In the entries below, the word "second" appears on some lines. Copy each of those lines.
___ MATERIAL FOR THE TASK ___
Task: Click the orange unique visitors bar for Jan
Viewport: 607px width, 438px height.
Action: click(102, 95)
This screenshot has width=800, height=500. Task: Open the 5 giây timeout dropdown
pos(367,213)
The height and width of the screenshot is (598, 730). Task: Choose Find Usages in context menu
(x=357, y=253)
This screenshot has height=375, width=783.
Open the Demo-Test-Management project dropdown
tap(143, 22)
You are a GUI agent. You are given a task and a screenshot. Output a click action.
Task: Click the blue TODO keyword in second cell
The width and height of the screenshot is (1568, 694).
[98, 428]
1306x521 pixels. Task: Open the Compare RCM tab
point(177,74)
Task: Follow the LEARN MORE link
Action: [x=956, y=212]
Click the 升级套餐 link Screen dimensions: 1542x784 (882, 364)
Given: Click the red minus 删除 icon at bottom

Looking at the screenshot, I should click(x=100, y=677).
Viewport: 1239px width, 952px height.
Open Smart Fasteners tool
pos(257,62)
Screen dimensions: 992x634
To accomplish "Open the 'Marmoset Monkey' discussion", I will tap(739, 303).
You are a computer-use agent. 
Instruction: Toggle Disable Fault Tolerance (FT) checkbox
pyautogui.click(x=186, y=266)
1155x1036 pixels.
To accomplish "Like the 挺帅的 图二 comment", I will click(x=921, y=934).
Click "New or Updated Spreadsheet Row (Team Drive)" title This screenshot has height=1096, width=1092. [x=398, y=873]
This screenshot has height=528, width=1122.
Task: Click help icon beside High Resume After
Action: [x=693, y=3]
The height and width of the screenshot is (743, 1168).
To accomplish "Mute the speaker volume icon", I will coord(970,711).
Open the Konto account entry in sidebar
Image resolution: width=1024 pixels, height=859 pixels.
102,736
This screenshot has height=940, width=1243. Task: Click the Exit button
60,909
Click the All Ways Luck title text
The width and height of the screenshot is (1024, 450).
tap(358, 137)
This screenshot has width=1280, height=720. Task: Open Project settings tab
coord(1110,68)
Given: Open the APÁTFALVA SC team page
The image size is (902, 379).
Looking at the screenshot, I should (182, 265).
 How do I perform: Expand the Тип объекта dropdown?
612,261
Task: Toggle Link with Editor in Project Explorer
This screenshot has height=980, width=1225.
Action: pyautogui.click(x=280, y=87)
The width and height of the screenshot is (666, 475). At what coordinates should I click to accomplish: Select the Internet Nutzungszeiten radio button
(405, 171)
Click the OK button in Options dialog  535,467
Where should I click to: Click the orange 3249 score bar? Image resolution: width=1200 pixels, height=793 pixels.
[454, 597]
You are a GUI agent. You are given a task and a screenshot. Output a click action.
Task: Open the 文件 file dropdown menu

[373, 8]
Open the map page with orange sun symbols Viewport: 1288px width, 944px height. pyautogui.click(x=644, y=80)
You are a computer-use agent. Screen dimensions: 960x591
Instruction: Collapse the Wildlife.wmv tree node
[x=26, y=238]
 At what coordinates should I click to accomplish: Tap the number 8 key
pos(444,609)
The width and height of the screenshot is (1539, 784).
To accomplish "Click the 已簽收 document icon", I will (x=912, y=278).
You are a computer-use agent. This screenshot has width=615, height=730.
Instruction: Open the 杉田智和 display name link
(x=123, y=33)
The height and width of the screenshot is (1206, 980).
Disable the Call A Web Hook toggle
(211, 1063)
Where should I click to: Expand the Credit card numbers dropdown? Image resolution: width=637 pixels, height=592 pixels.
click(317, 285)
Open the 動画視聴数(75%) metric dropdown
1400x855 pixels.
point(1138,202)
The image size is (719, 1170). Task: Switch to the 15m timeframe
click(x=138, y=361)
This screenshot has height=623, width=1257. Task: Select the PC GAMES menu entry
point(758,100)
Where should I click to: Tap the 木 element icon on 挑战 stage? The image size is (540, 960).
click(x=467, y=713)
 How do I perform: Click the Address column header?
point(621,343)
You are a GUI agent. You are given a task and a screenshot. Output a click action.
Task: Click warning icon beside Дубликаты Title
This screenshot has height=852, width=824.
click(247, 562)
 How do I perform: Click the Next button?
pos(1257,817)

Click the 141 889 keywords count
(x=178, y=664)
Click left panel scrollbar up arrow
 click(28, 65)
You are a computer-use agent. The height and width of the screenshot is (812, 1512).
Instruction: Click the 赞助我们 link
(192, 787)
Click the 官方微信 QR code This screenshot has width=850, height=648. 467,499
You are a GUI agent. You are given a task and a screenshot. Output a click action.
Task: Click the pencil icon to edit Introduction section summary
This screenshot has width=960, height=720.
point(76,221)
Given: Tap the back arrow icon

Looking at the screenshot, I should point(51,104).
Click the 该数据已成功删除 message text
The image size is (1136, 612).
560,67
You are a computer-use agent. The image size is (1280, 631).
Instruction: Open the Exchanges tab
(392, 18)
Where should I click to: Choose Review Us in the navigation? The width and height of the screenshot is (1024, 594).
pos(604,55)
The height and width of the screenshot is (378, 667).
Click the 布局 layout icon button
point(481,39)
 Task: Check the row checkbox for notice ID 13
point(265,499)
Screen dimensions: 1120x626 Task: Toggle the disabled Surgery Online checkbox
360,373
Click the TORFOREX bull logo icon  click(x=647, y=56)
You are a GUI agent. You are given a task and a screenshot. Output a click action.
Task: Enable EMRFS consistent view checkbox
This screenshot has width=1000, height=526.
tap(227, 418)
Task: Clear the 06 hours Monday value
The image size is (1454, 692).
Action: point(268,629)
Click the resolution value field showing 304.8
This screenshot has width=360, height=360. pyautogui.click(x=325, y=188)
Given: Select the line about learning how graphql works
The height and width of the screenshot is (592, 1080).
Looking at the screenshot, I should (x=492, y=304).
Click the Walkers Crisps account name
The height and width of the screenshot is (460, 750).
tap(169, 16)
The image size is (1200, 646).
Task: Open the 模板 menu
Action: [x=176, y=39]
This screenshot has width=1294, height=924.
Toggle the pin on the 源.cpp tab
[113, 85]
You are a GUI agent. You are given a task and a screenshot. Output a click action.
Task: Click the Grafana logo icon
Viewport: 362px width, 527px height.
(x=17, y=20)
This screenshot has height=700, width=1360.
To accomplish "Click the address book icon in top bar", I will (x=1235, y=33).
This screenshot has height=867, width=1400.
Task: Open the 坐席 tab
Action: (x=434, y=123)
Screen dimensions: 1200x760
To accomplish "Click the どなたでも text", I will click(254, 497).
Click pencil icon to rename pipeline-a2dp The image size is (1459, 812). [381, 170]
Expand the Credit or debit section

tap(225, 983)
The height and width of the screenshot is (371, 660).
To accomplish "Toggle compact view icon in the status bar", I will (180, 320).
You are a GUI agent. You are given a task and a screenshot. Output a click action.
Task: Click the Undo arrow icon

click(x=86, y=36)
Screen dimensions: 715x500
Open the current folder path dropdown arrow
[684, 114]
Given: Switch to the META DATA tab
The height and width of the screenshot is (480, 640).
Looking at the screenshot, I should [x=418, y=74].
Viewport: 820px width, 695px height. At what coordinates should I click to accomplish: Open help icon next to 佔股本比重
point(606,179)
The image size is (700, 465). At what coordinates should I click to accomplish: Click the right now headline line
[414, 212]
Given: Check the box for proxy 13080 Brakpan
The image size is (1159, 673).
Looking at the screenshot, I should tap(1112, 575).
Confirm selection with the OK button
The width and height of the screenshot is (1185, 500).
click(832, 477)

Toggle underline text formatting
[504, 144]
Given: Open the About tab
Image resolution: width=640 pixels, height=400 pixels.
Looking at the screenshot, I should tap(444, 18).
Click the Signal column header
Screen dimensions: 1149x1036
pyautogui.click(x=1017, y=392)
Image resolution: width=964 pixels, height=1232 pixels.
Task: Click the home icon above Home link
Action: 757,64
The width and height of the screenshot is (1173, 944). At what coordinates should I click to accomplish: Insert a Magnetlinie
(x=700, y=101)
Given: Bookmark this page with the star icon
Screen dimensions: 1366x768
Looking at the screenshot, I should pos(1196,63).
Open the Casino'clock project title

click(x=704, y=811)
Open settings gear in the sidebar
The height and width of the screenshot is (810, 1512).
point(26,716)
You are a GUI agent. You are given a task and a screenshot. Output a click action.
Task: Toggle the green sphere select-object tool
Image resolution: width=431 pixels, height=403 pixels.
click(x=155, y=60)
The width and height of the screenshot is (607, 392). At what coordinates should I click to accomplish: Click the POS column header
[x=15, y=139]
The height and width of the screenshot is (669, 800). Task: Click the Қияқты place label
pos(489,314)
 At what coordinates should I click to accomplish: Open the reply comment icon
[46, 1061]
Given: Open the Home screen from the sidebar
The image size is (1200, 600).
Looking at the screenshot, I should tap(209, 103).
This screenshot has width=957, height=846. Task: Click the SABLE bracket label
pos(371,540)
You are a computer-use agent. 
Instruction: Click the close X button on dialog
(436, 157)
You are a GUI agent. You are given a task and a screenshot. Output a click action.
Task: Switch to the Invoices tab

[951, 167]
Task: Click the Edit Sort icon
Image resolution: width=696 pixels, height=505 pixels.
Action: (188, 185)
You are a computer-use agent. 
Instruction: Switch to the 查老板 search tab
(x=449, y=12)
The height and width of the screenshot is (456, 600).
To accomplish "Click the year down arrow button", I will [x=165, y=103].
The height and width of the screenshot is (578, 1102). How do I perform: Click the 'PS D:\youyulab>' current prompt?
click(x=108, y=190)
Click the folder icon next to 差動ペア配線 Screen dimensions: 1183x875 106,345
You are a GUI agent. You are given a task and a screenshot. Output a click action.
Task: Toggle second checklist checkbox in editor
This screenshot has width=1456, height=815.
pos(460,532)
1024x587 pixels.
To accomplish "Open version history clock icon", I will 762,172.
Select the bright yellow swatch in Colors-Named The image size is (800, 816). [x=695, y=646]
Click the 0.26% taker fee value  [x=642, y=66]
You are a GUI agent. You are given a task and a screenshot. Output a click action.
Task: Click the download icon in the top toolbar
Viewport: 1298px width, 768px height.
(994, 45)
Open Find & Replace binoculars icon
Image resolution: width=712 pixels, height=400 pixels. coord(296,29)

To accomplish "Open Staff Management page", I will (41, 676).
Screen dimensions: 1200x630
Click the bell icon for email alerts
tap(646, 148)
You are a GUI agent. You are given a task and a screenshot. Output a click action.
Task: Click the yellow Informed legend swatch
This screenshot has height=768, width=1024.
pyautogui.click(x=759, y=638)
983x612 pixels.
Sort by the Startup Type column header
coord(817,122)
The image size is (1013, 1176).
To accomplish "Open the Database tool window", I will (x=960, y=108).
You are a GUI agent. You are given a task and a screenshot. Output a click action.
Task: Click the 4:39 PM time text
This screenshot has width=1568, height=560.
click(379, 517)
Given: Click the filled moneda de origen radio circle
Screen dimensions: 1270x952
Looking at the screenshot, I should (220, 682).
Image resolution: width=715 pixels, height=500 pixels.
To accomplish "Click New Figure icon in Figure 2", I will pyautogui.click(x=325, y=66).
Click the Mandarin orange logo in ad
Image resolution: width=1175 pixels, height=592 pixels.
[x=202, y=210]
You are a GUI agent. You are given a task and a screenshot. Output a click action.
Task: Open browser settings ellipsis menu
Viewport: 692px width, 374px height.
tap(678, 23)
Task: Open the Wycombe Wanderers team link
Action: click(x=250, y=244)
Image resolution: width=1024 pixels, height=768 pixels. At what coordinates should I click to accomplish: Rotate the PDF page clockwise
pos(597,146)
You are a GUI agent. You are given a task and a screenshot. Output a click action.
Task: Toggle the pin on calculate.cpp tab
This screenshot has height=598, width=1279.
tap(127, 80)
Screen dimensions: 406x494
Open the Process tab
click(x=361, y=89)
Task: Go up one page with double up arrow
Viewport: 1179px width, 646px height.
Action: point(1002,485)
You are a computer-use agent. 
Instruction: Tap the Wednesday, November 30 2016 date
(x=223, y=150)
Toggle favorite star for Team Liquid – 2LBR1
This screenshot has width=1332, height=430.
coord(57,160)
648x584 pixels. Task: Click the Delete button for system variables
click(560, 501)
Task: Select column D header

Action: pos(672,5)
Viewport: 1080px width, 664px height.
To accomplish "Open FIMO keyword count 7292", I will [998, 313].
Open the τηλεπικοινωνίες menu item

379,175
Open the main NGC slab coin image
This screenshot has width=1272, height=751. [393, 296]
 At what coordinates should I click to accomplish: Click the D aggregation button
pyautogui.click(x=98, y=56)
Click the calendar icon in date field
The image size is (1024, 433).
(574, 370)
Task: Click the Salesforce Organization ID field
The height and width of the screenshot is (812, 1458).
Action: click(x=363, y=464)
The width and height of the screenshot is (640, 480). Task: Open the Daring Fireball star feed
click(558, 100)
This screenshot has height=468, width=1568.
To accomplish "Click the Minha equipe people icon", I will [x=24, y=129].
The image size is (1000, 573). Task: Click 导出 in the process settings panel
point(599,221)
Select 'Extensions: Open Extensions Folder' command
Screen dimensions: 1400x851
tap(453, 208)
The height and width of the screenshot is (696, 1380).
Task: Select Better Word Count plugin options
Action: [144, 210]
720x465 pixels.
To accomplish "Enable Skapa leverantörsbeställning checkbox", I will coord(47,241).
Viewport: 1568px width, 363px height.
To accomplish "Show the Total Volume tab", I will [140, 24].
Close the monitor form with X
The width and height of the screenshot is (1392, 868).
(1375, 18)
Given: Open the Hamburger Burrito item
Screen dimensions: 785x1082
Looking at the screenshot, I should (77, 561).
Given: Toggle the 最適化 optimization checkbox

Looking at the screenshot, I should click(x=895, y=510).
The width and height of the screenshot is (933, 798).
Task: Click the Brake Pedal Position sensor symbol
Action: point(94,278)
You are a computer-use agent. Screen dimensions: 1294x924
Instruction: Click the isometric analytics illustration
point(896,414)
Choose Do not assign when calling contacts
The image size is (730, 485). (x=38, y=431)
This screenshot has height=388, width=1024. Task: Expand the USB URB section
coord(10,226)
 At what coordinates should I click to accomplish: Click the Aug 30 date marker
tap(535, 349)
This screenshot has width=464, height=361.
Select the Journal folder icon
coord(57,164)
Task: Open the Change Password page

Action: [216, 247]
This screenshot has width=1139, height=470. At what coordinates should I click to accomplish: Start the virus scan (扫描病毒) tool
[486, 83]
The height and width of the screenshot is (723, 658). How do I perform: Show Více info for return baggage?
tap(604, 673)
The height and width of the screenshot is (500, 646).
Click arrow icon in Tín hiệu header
___
**ANSWER TO THIS TASK**
Task: Click the blue TODO keyword in second cell
Task: Toggle second checklist checkbox in editor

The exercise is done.